How ReLU Revolutionized Deep Learning: The Story Behind max(0,x)

In the history of deep learning, certain papers mark a turning point—a moment when a seemingly simple idea unlocks a new level of performance and understanding. The 2011 paper “Deep Sparse Rectifier Neural Networks” by Xavier Glorot, Antoine Bordes, and Yoshua Bengio is one such work. Before this paper, training deep neural networks was a notoriously tricky process, often requiring complex, multi-stage unsupervised pre-training to achieve good results.

The standard activation functions of the time—the logistic sigmoid and hyperbolic tangent (tanh)—suffered from a critical flaw: the vanishing gradient problem. As error signals propagated backward through many layers, the gradients would shrink exponentially, making it nearly impossible for the early layers of the network to learn.

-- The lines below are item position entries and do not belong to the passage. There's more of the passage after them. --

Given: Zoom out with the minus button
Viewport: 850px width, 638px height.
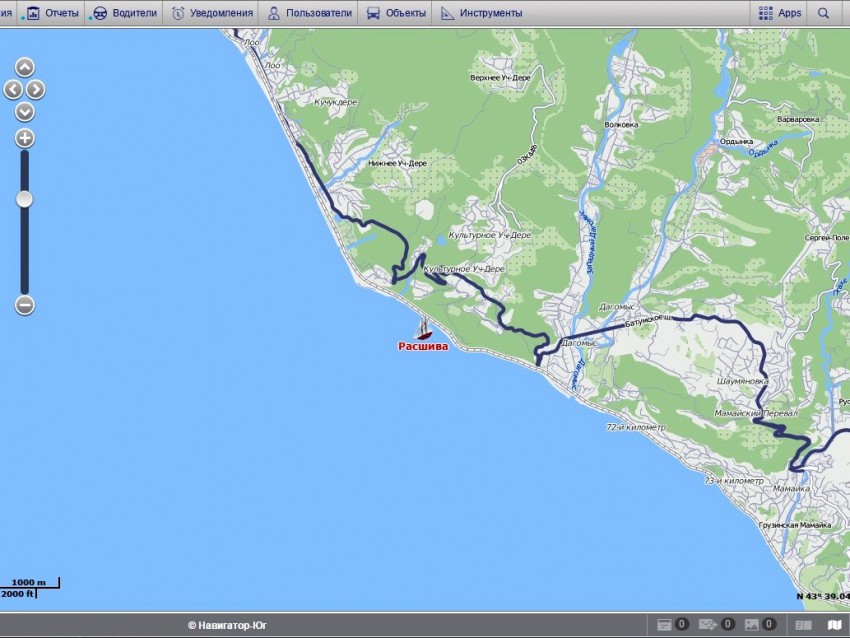Looking at the screenshot, I should [x=25, y=305].
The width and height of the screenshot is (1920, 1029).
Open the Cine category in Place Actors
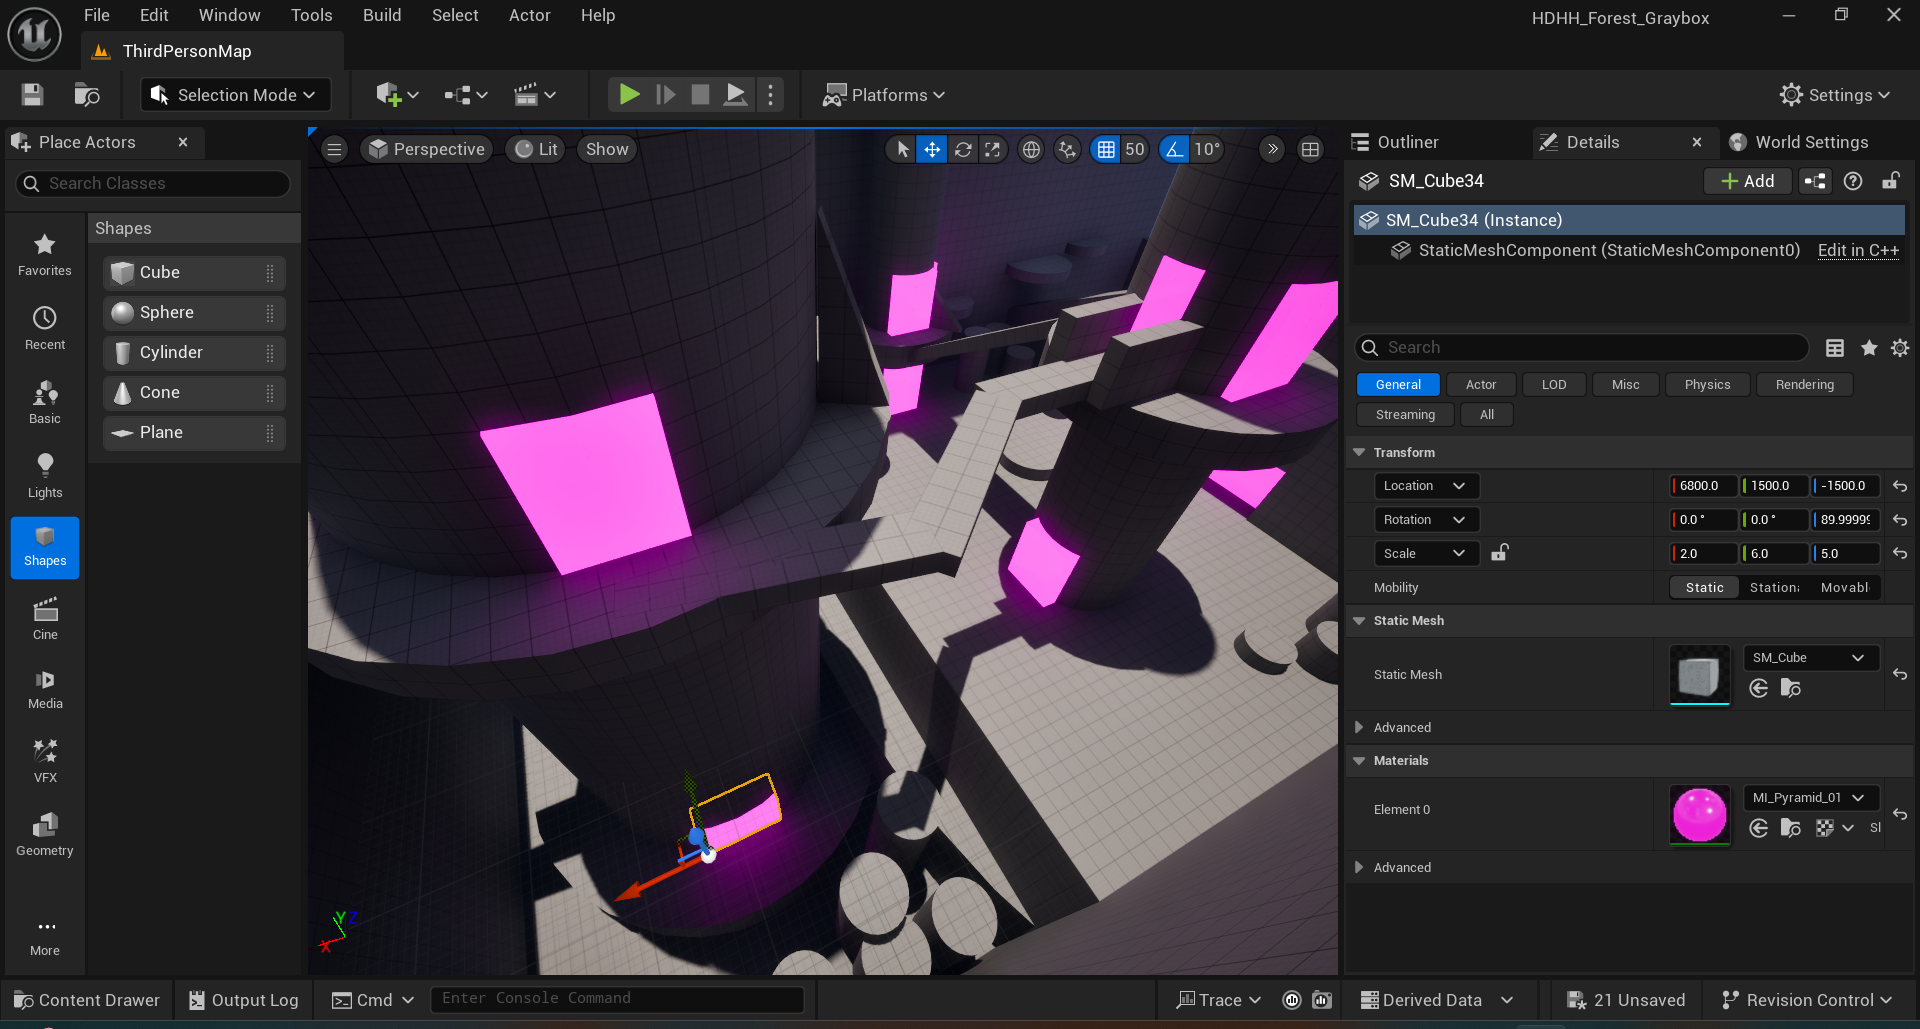pos(45,619)
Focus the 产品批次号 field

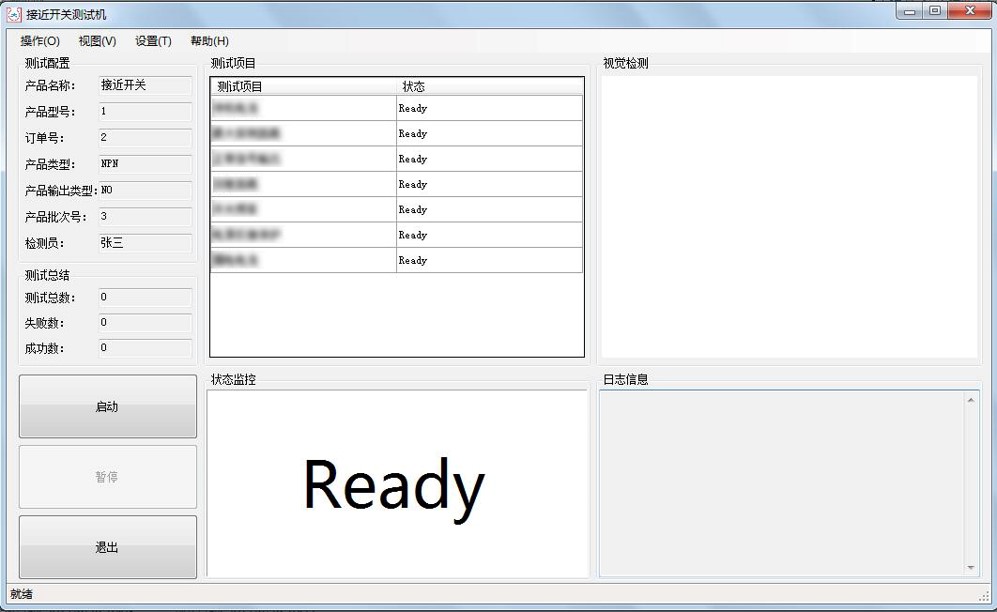coord(145,217)
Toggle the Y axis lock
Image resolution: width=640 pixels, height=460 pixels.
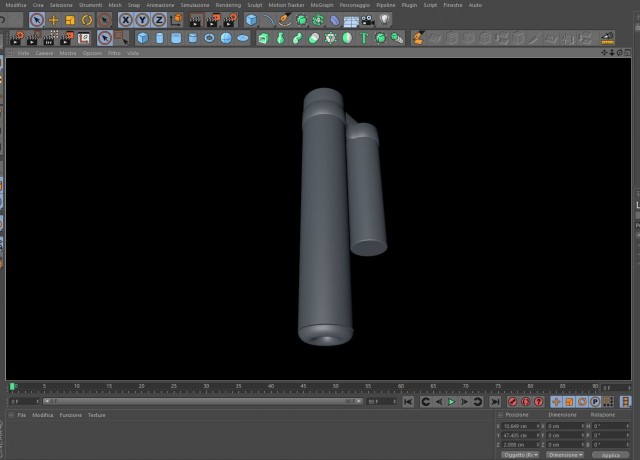(x=142, y=20)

This paper introduced a refreshingly simple alternative inspired by neuroscience: the rectifier activation function, defined as:

\[ \text{rectifier}(x) = \max(0, x) \]

This function, now ubiquitously known as the Rectified Linear Unit (ReLU), not only sidestepped the vanishing gradient problem but also introduced a powerful property called sparsity. The authors demonstrated that deep networks using rectifiers could be trained effectively with standard supervised learning, often outperforming their tanh-based counterparts without the need for unsupervised pre-training.

Let’s explore why this elegant idea changed the game.

Background: The Brain, Sparsity, and Activation Functions

To appreciate the contribution, we need to understand the state of neural network research at the time—particularly the gap between machine learning models and principles observed in computational neuroscience.

Lessons from Neuroscience

Neuroscientists have long observed that neurons in the brain operate under sparse firing—at any given moment, only a small fraction of neurons (estimated between 1–4%) are active. This minimizes energy expenditure while still providing rich representations.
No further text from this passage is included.